“Bias” vs Errors

To continue with what I was saying about “bias” yesterday, I really do with that people involved in journalism would get less defensive about the idea of people complaining about their work. The issue is that when you have a whole bunch of people doing something, there’s a fair chance that some of them will make mistakes some of the time. In some lines of work, however, there are very strong financial incentives militating in favor of quality control — Toyota’s big recall last month was financial devastating to the company, which is why car companies generally try to make sure that the cars they build function properly.

The news business just isn’t like that. The financial incentives to rigor and accuracy are pretty weak. Consequently, even if everyone is operating in good faith all the time (which is obviously an overestimation of the quantity of good faith) there are going to be problems in the coverage. And since political activists believe — by definition — that their view of the world is correct, activists are going to believe that inaccurate or otherwise problematic coverage is a huge problem specifically for their side. After all, the team that’s correct really needs people to have accurate information about the world.

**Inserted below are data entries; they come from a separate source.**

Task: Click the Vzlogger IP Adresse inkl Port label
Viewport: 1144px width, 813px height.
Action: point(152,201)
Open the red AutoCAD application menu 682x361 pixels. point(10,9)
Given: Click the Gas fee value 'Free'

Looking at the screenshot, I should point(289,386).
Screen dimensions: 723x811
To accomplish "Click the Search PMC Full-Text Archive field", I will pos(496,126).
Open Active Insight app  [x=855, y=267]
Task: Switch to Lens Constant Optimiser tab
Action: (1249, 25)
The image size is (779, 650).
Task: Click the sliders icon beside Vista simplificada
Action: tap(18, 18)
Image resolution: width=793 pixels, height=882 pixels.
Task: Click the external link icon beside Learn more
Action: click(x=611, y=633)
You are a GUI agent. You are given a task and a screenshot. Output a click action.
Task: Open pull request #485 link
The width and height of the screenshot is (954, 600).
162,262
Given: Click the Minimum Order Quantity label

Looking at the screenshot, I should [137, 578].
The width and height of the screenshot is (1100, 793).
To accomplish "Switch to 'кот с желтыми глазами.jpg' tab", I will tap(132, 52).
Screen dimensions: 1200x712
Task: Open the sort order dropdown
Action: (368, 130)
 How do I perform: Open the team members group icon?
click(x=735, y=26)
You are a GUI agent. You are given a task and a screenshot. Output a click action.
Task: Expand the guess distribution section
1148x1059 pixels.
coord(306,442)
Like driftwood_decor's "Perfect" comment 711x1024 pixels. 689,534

So people complain! Why wouldn’t they?

But this whole enterprise should be distinguished from the trope of complaining that “the media” suffers from “bias” which is a different kind of thing. To an extent, I think you can detect real biases — in favor of covering new things rather than long-festering issues, in favor of personality-based explanations rather than structural ones, in favor of narrative rather than quantitative analysis, etc. But to say “hey newspaper, stop publishing stories that explain this wrong” is different from saying there’s a nefarious bias in the water.